#### Exercise text:

....................

The limitation is because of the word position embedding matrix size. This isn't a config issue, or an API limitation. This is a limitation on the size of a matrix that is part of the model and is decided on before training. You can't change it.
What does that mean?
For each token in your input or inference output it requires the model to have some understanding of what the position of the word means.
So there is the word position embedding matrix that contains a vector per position. The matrix has "only" 1024 entries in it for GPT2 or 4096 for GPT3. The size of each entry varies as well, containing a vector from 768 for GPT2 small and up to 12,288 for GPT3.
So the WPE (word position embeddings) for GPT2 is (1024x768) and for GPT3 (4096x12288)
Inference requires info from this vector to be added to the word tokens embedding for each token in the original prompt + each generated token.

....................

(Records from a data source)
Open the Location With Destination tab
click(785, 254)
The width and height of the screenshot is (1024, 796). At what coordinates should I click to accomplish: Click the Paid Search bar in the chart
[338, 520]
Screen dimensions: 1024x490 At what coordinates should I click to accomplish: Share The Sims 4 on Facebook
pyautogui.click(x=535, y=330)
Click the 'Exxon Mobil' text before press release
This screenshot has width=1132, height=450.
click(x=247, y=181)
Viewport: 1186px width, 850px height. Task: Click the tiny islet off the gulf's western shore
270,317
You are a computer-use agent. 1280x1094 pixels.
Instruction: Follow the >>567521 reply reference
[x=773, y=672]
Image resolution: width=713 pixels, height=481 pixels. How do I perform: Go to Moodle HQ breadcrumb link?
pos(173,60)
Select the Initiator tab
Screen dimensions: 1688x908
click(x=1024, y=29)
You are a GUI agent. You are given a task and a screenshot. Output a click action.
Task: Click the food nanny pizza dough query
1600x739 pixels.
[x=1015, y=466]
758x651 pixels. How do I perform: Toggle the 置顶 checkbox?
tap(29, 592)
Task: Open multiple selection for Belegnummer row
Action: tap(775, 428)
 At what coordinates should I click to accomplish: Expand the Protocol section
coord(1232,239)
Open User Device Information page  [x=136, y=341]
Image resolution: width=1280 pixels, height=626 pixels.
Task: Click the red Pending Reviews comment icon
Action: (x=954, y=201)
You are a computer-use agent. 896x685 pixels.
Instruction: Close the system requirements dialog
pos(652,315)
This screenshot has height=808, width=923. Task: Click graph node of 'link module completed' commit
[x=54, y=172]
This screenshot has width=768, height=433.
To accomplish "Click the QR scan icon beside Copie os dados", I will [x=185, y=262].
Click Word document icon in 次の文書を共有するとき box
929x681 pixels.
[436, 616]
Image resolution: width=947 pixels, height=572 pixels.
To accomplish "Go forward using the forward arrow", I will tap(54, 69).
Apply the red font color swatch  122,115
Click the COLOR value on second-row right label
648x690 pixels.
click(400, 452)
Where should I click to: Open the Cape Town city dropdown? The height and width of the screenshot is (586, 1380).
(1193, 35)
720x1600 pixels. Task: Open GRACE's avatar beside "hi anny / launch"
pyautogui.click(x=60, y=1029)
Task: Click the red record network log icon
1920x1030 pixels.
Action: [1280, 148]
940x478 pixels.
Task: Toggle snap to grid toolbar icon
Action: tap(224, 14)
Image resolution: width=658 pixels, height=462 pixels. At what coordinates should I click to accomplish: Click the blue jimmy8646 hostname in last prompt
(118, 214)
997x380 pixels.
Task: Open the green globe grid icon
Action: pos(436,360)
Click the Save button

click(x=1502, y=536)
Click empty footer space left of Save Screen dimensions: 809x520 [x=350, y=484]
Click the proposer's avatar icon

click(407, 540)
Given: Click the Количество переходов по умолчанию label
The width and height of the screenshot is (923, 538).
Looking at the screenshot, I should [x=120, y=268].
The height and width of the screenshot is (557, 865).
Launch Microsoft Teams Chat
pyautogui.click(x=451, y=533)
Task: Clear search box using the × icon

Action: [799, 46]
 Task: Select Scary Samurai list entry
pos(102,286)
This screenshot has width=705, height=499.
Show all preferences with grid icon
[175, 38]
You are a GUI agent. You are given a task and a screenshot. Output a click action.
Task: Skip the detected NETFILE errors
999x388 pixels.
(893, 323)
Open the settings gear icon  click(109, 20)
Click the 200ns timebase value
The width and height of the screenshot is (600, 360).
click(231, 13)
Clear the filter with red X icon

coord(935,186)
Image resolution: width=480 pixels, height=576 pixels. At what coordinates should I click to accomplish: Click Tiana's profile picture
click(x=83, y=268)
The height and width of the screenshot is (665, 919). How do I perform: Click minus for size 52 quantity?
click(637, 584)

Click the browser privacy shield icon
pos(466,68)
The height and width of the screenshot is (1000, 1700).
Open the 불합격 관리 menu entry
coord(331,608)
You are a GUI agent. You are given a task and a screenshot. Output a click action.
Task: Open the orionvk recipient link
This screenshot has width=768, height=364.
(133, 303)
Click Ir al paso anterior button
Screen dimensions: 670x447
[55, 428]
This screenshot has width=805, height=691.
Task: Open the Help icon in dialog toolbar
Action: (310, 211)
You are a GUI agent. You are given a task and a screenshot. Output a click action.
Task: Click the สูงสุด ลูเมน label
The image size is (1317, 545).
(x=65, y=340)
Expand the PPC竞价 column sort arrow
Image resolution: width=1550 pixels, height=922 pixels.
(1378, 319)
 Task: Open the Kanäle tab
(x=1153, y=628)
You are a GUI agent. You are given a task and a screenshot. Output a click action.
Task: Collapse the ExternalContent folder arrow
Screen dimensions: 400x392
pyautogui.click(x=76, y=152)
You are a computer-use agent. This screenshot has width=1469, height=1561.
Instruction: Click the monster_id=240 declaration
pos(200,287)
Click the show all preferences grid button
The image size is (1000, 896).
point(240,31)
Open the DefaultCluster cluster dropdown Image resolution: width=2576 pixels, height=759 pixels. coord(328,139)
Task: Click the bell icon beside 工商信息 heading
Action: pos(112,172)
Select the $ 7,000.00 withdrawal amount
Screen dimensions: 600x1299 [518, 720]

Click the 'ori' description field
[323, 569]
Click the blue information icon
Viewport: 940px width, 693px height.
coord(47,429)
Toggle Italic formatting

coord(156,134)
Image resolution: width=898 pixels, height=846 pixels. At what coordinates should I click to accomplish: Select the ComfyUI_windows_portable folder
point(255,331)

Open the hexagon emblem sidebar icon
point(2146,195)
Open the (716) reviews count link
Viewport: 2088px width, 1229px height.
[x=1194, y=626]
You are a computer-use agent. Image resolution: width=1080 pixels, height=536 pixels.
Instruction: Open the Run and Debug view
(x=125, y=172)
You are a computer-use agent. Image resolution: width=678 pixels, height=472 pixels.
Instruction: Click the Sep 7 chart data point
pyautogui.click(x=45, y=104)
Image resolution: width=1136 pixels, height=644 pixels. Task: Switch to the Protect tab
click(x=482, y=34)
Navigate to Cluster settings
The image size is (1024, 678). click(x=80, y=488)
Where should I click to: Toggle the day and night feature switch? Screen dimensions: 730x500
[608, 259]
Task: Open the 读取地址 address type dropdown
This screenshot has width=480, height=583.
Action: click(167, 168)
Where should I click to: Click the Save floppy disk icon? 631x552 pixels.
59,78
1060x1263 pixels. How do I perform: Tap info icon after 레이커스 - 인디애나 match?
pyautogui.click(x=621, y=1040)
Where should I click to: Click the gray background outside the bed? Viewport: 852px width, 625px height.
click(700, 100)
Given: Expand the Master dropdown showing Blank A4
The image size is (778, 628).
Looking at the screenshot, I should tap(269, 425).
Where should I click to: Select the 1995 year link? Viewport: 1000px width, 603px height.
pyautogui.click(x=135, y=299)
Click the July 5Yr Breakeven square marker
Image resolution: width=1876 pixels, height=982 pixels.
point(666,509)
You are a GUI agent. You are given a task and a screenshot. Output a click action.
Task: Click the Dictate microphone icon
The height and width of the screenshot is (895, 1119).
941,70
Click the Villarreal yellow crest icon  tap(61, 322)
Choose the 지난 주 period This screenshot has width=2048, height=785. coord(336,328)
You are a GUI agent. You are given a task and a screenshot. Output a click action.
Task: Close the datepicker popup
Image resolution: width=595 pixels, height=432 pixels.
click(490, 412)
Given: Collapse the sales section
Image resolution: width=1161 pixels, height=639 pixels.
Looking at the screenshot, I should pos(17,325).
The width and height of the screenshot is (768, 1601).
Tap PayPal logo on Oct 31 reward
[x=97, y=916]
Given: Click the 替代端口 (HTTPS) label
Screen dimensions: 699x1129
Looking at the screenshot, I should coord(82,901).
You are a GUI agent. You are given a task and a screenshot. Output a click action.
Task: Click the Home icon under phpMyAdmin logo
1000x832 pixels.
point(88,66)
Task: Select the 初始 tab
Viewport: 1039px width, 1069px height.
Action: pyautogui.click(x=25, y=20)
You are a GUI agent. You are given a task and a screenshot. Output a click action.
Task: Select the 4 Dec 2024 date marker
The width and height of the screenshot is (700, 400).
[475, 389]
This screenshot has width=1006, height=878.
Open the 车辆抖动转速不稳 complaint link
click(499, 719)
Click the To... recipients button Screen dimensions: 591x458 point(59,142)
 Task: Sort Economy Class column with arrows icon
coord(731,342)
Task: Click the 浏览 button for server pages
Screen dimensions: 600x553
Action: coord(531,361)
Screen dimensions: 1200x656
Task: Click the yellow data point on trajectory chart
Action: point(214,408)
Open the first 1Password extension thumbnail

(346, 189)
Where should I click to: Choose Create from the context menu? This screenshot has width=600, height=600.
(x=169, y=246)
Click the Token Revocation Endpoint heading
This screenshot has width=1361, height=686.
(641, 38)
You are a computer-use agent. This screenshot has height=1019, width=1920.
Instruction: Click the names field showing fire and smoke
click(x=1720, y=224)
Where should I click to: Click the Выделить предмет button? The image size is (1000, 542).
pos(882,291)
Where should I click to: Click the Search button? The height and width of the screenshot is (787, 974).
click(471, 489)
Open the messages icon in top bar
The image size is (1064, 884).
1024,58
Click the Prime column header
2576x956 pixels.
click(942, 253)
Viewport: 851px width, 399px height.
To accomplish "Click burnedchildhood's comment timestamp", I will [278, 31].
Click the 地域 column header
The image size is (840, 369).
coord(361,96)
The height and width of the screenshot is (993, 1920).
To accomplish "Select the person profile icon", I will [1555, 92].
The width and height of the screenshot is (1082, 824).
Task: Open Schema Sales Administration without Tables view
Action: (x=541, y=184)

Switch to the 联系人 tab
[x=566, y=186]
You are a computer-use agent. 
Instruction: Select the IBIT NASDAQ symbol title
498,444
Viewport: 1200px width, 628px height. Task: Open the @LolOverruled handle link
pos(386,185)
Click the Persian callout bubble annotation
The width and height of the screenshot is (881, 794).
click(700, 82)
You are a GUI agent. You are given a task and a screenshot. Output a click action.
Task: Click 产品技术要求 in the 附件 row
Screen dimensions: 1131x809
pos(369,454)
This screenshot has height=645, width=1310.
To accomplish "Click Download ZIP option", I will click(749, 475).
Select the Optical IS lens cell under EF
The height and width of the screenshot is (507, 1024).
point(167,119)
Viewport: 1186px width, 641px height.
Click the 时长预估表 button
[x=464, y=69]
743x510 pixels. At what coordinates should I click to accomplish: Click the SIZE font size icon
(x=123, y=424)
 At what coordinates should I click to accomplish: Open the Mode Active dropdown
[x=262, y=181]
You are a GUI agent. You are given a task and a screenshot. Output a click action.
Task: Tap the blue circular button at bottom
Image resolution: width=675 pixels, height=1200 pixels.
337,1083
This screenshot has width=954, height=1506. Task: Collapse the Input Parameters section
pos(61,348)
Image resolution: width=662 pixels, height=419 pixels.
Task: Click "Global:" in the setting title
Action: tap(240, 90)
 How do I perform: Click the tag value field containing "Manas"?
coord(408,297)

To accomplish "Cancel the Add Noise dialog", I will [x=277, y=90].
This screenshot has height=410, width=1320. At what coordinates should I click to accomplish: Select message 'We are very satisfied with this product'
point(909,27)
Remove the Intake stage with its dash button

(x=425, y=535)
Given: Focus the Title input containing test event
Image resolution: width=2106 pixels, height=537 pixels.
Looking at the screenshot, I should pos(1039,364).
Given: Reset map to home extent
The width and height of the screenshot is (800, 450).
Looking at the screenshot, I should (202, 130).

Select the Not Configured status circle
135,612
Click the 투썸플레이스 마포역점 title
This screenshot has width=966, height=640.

....................

#### Questions to answer:
[a] Translate this sentence from the text on word position embeddings into Spanish: "This is a limitation on the size of a matrix that is part of the model and is decided on before training."
[b] Write the next few sentences of the text on word position embeddings, picking up after its final sentence.

#### Outputs by task:
[a] Esta es una limitación en el tamaño de una matriz que forma parte del modelo y que se decide antes del entrenamiento.

[b]
Positional embeddings are tricky - it very much depends on the specific embedding method chosen. Some advanced methods allow conserved or even slightly improved performance with context length increased beyond what was used for the main pretraining run.
As often is the case with these large models, you can change it with some finetuning on longer context samples from the same dataset, with what is really a small amount of compute invested compared to the million hours spent on training the thing.
You get this issue without position embeddings. Attention computes an inner product between each pair of input tokens, so N^2 x E. Squares grow really fast.
Where did you get that GPT3 has 12288 size token embeddings? I thin that's the internal or output size of the token inside the transformer layers, not in the embedding table.
It doesn't really use them, it uses something called RoPE which is hardcoded rather than learned and is applied multiplicatively at every layer to both the key and the value.
There are already solutions to this kind of problem. Using embeddings to store semantic meaning -> query the vector database with a question -> use extractive q/a models to get relevant context -> using a Reader model to generate answers based on the context from the document.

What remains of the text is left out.